More than 150 investment advisors and wealth managers converged on the nation’s capital on July 18, 2016, for IMCA’s second annual Focus on Fiduciary program. The sold-out event delivered timely updates directly from the Department of Labor (DOL) and Securities and Exchange Commission (SEC), along with two panel presentations: one comprised of financial advisors discussing the rule’s impact on their businesses, and the other of asset management industry researchers and executives sharing their views on how the asset management industry will evolve. The day also featured an audience-driven ethics session and an update from the Investment Company Institute’s general counsel David Blass.

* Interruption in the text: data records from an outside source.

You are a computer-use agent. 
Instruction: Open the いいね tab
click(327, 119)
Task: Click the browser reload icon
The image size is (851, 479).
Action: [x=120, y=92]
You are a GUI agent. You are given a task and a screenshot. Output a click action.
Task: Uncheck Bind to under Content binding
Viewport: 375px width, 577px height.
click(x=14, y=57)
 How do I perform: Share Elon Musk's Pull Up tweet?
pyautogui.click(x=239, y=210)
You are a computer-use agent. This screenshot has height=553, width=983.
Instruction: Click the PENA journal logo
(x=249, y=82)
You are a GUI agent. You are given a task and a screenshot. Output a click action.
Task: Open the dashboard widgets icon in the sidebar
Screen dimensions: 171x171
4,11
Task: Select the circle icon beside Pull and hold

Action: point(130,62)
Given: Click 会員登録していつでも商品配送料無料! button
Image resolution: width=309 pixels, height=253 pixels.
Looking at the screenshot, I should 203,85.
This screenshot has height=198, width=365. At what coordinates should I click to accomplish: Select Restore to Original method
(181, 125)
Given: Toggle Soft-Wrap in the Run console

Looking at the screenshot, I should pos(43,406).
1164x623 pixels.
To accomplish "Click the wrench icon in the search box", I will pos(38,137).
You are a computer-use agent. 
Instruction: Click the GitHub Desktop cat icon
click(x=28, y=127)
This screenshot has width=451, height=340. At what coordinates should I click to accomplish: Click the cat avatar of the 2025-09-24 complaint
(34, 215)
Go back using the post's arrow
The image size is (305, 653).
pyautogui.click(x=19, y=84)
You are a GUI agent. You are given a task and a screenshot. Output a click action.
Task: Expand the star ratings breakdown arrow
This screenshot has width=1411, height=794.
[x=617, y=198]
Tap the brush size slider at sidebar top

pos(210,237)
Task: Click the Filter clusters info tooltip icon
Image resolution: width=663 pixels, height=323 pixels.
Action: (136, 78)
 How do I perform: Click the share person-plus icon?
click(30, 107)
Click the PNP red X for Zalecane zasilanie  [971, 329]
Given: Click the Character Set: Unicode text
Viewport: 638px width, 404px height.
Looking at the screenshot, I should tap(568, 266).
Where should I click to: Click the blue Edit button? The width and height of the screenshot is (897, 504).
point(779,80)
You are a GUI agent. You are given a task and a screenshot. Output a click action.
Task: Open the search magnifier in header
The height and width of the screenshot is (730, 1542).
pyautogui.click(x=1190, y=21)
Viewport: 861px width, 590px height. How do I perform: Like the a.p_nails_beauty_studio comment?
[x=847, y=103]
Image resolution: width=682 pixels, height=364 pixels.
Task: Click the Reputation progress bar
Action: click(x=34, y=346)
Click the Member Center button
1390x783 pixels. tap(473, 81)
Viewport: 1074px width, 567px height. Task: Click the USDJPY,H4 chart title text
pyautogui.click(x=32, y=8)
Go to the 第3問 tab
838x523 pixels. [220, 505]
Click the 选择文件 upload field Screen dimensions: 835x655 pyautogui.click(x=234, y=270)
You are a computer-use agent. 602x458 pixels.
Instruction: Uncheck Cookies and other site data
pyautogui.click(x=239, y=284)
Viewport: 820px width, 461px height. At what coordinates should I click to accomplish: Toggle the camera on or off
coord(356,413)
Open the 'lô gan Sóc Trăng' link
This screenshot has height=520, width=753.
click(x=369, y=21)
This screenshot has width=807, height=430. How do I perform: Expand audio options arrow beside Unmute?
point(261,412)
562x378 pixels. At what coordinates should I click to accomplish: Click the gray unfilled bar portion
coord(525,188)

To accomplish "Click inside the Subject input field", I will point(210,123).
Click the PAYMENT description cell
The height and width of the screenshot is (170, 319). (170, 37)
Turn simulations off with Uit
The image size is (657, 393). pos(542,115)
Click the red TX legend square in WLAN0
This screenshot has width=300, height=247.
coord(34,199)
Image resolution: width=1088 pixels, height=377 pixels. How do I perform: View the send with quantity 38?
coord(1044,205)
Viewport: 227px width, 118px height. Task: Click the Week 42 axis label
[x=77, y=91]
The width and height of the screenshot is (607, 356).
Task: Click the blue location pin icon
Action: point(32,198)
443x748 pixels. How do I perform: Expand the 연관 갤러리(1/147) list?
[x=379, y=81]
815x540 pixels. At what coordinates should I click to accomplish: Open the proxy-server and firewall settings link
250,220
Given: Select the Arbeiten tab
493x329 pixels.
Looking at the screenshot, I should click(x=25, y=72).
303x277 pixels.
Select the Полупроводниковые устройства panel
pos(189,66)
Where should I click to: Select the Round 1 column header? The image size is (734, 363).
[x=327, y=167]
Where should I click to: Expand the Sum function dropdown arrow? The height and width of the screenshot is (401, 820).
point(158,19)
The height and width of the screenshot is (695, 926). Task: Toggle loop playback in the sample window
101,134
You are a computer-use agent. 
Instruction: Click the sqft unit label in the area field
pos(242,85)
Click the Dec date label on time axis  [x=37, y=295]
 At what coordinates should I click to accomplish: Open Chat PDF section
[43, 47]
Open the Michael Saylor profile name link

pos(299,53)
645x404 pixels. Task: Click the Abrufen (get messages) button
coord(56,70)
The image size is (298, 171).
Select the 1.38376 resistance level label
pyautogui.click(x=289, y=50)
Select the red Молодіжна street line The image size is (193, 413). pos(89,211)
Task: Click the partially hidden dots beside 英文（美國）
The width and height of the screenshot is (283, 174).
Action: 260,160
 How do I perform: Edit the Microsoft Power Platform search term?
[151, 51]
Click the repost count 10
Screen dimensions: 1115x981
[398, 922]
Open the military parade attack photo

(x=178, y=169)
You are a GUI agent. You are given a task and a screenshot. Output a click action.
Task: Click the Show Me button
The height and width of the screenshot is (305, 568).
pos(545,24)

Here are three timely takeaways from the conference plus links to media coverage:
- Pay incentives front and center—guidance coming soon. Probable changes to pay incentive structures are among advisors’ chief concerns about the new rule, writes Mark Schoeff of . The DOL plans to issue additional guidance on the rule soon and wants to hear from advisors about any confusion about the rule, according to DOL deputy assistant secretary Tim Hauser, who delivered the conference’s first presentation. Read Schoeff’s article, Advisers asking DOL for clarification on fiduciary rule's impact on compensation.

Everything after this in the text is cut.